Old people didn’t have sex, did they? Not that his mother was old, but the thought of her having sex was too sickening for words. Despite his need for coffee and breakfast, he needed to get out of the house.
“You wanna go for a walk, Spinner?”
The dog barked happily and he looked around for the dog’s leash, leading to new sickening thoughts until he remembered that Spinner didn’t have a leash, following his master’s commands obediently. He relaxed a little and opened the backdoor. Spinner shot past him, out of the house, out of the yard.

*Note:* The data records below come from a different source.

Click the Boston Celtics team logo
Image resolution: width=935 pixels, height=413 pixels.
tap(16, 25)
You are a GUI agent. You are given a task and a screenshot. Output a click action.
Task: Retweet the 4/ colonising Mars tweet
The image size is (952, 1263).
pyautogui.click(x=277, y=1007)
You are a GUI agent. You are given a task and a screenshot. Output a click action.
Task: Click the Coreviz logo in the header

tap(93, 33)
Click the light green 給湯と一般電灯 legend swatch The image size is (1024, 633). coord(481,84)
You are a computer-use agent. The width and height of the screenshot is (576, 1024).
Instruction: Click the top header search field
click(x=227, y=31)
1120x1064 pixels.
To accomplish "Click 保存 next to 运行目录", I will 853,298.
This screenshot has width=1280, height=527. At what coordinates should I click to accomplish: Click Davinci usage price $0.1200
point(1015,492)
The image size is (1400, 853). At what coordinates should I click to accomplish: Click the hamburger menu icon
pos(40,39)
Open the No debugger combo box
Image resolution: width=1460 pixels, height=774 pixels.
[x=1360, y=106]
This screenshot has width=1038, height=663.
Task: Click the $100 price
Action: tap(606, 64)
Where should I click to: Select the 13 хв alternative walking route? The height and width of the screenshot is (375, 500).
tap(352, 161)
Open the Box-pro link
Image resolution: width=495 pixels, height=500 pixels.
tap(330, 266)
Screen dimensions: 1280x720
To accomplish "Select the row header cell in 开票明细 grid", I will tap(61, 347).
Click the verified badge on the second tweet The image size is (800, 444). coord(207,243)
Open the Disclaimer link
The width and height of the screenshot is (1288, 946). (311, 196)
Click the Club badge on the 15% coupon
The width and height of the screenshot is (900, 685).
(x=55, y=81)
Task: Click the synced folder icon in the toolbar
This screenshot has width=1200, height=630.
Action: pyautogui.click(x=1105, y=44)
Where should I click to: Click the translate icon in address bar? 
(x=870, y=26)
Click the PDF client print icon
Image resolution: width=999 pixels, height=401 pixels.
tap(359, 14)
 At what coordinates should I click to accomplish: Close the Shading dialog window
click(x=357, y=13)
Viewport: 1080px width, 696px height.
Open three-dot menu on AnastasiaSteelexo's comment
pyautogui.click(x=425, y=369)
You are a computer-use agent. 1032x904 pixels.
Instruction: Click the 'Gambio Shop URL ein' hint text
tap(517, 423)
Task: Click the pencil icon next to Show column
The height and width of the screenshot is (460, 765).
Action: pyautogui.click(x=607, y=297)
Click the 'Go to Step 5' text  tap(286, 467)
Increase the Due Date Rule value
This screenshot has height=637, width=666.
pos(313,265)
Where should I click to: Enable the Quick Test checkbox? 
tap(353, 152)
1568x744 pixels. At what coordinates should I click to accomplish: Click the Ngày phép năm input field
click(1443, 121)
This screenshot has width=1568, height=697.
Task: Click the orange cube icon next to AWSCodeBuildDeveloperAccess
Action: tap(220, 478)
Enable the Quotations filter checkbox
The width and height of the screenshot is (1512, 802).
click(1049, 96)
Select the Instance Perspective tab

Great, he thought. Just what I need, a runaway dog.
When he returned home with an exhausted dog about forty minutes later, he found his mother preparing Wilder’s morning bottle. The house smelled of fresh coffee.
“Morning, John,” his mother smiled radiantly.
Oh brother! He rolled his eyes: “Morning, mom,” he mumbled. “Where’s Tyler?”
“Sound asleep.”
“I bet,” he remarked without thinking.
“What?” She laughed nervously while she turned bright red in the face.
“Oh nothing. Just wondering where he slept since I didn’t see him on the couch,” he grumbled as he sat down at the kitchen table. “Thanks,” he said when she placed a mug of steaming coffee in front of him.
He watched as she went back to preparing Wilder’s morning bottle. She seemed differently this morning, and he did not want to think about what had caused it. It grossed him out.
“He slept in my room,” she finally said.
“Mom,” he exclaimed upset.
Instantly he was reminded of what he had heard earlier and he shuddered.
“What?” She asked innocently, checking if the bottle had the right temperature.
Before he could say anything about it, Tyler walked into the kitchen, only wearing his jeans. John buried his face in his hands and sighed annoyed. Could it be more obvious that his mother and Tyler had entered into the Mattress Olympics?
Peeking through his fingers, he watched Tyler walk up to his mother, wrap an arm around the small of her back and plant a big kiss on her mouth. Really, did they have to? He closed his fingers, blocking them from his view.
“Ty,” he heard his mother laugh warmly. “As much as I like this, there’s a little girl waiting for her bottle.”
“Can I?” He heard Tyler ask.
Silence. Should he dare to peek through his fingers again, chancing he would see another sickening sight?
“You can look now,” his mother said to him.
He could hear the laughter in her voice and in weird way it made him happy that she was happy. Though he could have done without knowing how she had achieved that state of happiness. He looked at her and caught her yawning behind her hand.
“Did you even sleep last night? Or did Tyler keep you up at all hours?” He asked, rolling his eyes again.
“I kept Tyler up,” she answered with a cryptic smile.
He had tried to be a smartass about it, and had accidentally given her the opportunity to be even smarter about it. However the addition he had feared never came.
“Think he’s gonna stay? Or will he leave again?”
She sighed and turned to look out the kitchen window: “I don’t know, John,” she paused for a moment. “No matter what happened between him and me, I don’t have the power to make him stay. If he wishes to leave, he’s free to do so. If he wants to stay, he’s free to do so as well… I’m not gonna force him to make a choice.”